Dalam penafsirannya atas ayat 45 surat al-Baqarah tersebut M. Quraish Shihab juga menyinggung soal khusyu’, yang juga disebut di akhir ayat, sebagai poin penting yang perlu diperhatikan untuk memahami makna ayat tersebut. Khusyu’ adalah ketenangan hati dan keengganan seseorang kepada kedurhakaan. Orang yang khusyu’ adalah mereka yang bisa menekan kehendak nafsunya dan membiasakan dirinya merasa tenang dan berlapang dada menerima segala ketentuan Allah kepada dirinya. Menurutnya, khusyu’ tidak dibatasi hanya dalam urusan salat tapi juga menyangkut segala aktivitas manusia. Artinya, dalam menghadapi sesuatu dibutuhkan kekhusyukan dalam diri seseorang. Dalam hal ini kekhusyukan itu barangkali bisa dipahami sebagai totalitas. Totalitas yang dicurahkan dalam menjalankan sesuatu dapat menghasilkan sesuatu yang baik. Begitu juga dalam menghadapi masalah, sabar menjadi cara menemukan solusi.

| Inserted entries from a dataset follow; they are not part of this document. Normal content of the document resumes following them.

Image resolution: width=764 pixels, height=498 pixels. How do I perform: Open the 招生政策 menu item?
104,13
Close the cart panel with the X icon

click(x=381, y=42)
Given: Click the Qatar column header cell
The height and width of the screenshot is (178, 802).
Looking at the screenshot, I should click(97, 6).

Salat karenanya membutuhkan kesabaran, termasuk dalam pelaksanaanya agar mencapai kesempurnaan. Dalam fikih kita dikenalkan dengan konsep thumakninah, bersikap tenang dalam salat. Konsep itu mengajarkan kepada kita untuk tidak terburu-buru dalam tiap gerakan salat. Ketika beridiri, rukuk, i’tidal, sujud, duduk, kita diminta agar tenang dan memenuhi semua gerakannya dengan baik. Thumakninah juga melatih kita untuk menghayati setiap bacaan yang dibaca dalam tiap gerakan salat. Setiap gerakan mulai dari takbiratul ihram hingga salam, adalah perwujudan dari penghambaan. Bacaan-bacaan itu adalah bentuk komunikasi dan dialog kita dengan Tuhan. Di sana kita berbicara, mengadu, dan meminta kepada Allah.

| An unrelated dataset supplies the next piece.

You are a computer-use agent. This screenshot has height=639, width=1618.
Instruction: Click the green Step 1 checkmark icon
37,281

Oleh karena itu, Imam Ghazali dalam kitabnya, Kitab al-Arbain fi Ushul ad-Din, menjelaskan agar ketika salat, kita menghadirkan segenap diri dan kesadaran kita. Gerakan-gerakan badan dijaga dengan baik dan dipenuhi semua haknya, baik ketika berdiri, takbir, rujuk, sujud, atau duduk. Kita sempurnakan semuanya. Paling penting adalah menghadirkan hati. “Jangan sujud atau rukuk kecuali hatimu juga khusyuk dan tunduk sebagaimana gerakan tubuhmu,” tulis al-Ghazali.
Memahami bacaan-bacaan dalam salat penting untuk menciptakan kekhusyukan. Al-Ghazali memberikan contoh, misalnya, “Jangan mengucapkan ‘Allahu Akbar’ (Allah Mahabesar) sementara di hatimu masih ada yang lebih besar dari Allah, jangan mengucap “inni wajjahtu wajhia” (Aku hadapkan wajahku) kecuali hatimu benar-benar menghadap sepenuhnya kepada Allah dan mengabaikan hal-hal lain di luar Allah. Penghayatan semacam itu akan menjadikan salat kita sebagai cahaya. Salat yang dalam ayat lain disebut dapat “mencegah kejahatan dan kemungkaran.”